AVAILABLE RECORDS>
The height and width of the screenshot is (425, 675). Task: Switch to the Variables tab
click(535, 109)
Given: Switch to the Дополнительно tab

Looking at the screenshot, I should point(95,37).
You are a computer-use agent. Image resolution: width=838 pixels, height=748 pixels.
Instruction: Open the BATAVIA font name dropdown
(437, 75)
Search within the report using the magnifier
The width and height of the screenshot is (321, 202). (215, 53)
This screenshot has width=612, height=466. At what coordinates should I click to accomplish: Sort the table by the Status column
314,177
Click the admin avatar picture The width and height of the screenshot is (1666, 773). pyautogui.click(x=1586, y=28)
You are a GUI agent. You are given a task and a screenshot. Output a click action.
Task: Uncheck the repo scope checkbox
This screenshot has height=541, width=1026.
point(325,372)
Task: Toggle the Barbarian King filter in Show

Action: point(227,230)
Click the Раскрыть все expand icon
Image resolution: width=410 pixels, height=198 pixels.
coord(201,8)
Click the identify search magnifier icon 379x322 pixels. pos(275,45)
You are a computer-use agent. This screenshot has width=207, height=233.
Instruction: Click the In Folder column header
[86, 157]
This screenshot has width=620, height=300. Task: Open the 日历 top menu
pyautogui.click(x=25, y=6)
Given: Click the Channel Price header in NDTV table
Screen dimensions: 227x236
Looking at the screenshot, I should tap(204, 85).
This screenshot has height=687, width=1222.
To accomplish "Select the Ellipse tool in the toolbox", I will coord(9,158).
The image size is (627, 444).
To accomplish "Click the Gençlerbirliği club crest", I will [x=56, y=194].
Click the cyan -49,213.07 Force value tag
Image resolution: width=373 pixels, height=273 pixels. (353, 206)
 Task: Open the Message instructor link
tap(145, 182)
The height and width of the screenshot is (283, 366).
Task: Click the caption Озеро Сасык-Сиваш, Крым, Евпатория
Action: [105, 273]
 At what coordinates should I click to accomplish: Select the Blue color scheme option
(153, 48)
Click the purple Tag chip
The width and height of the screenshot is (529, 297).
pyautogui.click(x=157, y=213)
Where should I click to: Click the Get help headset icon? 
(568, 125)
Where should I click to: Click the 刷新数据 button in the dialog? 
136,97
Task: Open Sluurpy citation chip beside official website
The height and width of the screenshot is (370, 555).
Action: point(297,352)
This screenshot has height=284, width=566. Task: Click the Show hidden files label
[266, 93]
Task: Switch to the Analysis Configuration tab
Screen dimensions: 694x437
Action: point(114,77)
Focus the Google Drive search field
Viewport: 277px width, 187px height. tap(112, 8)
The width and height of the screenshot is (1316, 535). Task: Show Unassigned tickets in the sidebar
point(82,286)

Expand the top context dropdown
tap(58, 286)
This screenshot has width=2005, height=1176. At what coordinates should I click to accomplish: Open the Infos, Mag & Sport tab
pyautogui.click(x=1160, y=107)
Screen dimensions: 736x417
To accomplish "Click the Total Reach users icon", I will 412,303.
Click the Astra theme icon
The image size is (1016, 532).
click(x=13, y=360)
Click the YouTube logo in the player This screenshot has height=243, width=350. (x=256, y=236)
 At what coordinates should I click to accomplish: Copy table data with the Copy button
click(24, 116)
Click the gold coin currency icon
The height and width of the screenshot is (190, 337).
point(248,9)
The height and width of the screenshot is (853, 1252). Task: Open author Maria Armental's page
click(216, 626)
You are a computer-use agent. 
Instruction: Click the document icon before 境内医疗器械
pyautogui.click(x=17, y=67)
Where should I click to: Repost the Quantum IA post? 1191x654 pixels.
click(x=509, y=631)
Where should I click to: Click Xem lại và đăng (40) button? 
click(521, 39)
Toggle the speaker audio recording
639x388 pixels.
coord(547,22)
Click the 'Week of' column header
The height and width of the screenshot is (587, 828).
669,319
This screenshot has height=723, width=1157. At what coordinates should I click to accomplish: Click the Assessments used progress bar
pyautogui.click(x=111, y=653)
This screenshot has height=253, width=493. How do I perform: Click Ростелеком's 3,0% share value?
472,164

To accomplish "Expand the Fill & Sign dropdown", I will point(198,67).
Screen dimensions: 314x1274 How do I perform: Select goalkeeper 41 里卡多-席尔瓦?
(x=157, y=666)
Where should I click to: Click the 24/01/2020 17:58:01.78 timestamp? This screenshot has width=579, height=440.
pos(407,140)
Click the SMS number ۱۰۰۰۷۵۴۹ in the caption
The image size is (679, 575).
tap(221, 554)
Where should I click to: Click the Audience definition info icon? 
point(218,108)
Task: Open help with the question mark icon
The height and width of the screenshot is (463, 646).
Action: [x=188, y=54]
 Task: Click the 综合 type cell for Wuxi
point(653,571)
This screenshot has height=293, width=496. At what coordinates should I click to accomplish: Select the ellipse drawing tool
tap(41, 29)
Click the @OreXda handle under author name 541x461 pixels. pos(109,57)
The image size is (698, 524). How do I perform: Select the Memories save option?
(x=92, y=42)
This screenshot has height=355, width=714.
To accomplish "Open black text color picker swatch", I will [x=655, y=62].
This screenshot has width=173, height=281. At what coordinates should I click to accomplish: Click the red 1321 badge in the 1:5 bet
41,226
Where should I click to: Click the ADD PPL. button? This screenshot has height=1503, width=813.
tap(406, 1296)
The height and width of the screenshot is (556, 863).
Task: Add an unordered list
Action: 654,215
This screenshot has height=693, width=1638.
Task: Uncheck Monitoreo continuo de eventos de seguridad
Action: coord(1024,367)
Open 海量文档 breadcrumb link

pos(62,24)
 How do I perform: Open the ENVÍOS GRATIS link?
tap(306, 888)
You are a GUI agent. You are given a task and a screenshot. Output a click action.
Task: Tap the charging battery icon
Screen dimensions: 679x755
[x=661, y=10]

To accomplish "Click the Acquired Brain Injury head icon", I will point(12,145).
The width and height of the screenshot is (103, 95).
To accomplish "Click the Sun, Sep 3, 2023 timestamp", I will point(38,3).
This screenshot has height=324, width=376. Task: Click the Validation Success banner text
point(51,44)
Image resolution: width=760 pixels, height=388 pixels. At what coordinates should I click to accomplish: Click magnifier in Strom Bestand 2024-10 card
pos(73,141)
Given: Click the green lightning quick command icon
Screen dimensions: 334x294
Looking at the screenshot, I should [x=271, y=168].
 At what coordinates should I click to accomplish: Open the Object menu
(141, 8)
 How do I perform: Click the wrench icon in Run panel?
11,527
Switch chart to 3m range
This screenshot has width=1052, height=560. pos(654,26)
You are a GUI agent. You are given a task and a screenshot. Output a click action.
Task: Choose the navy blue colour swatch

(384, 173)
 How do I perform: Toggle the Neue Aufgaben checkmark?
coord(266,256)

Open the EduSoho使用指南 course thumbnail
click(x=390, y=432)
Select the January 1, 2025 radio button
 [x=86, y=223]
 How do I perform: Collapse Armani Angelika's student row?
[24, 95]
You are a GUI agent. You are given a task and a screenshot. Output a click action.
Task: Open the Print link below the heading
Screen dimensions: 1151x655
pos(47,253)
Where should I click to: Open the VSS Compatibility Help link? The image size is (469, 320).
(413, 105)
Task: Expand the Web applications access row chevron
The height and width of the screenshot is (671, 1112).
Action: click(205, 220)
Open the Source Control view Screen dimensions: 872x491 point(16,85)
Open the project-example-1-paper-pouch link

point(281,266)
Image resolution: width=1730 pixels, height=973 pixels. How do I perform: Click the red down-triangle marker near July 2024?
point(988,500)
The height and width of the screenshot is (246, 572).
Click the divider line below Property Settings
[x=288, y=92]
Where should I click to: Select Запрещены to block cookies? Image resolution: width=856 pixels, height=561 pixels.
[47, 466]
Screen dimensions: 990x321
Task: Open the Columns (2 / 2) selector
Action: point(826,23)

WHAT THE TASK REQUIRES> Restate, word for word and without additions, every line from the top of the listing above through the line that contains "Click the admin".

ANSWER BOX>
The height and width of the screenshot is (425, 675). Task: Switch to the Variables tab
click(535, 109)
Given: Switch to the Дополнительно tab

Looking at the screenshot, I should point(95,37).
You are a computer-use agent. Image resolution: width=838 pixels, height=748 pixels.
Instruction: Open the BATAVIA font name dropdown
(437, 75)
Search within the report using the magnifier
The width and height of the screenshot is (321, 202). (215, 53)
This screenshot has width=612, height=466. At what coordinates should I click to accomplish: Sort the table by the Status column
314,177
Click the admin avatar picture The width and height of the screenshot is (1666, 773). pyautogui.click(x=1586, y=28)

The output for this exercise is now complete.